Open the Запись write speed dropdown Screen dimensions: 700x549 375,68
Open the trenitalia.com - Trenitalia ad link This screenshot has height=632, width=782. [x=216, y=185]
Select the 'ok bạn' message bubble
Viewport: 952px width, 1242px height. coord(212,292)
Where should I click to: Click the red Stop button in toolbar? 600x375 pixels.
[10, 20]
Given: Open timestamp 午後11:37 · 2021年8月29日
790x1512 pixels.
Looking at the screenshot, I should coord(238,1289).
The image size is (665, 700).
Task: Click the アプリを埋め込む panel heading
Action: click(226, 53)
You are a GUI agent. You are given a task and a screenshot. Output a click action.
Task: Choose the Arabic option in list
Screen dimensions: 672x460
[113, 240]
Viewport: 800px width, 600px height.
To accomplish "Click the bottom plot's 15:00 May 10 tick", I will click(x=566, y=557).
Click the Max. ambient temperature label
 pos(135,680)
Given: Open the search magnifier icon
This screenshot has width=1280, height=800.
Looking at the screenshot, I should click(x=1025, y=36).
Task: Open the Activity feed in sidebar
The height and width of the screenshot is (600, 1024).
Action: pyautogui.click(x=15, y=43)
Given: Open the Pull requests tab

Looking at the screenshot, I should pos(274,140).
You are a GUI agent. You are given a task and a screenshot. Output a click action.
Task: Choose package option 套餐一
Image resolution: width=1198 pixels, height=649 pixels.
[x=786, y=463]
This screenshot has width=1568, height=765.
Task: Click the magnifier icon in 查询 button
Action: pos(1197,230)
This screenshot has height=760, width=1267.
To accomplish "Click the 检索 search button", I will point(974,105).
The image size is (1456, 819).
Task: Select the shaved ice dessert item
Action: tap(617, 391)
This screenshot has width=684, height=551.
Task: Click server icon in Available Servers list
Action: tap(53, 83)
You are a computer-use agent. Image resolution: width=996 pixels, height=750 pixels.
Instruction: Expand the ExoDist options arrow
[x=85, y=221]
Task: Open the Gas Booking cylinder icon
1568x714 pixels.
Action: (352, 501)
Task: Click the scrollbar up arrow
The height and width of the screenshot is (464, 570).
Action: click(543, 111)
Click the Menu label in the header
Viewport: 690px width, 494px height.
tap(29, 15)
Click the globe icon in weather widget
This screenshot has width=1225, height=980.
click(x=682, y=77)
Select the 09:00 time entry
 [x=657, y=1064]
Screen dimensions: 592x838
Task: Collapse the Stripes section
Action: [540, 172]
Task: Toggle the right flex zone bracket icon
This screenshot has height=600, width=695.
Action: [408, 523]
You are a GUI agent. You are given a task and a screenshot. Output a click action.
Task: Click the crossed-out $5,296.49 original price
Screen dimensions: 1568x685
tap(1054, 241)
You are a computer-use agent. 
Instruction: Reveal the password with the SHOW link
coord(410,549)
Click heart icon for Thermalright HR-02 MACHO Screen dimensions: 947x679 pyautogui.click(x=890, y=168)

> [WHAT TO WORK ON] Nothing should be returned except the lines from the first line of the data above through the line with "Given: Open timestamp 午後11:37 · 2021年8月29日", each one exact.

> [WRITTEN SOLUTION]
Open the Запись write speed dropdown Screen dimensions: 700x549 375,68
Open the trenitalia.com - Trenitalia ad link This screenshot has height=632, width=782. [x=216, y=185]
Select the 'ok bạn' message bubble
Viewport: 952px width, 1242px height. coord(212,292)
Where should I click to: Click the red Stop button in toolbar? 600x375 pixels.
[10, 20]
Given: Open timestamp 午後11:37 · 2021年8月29日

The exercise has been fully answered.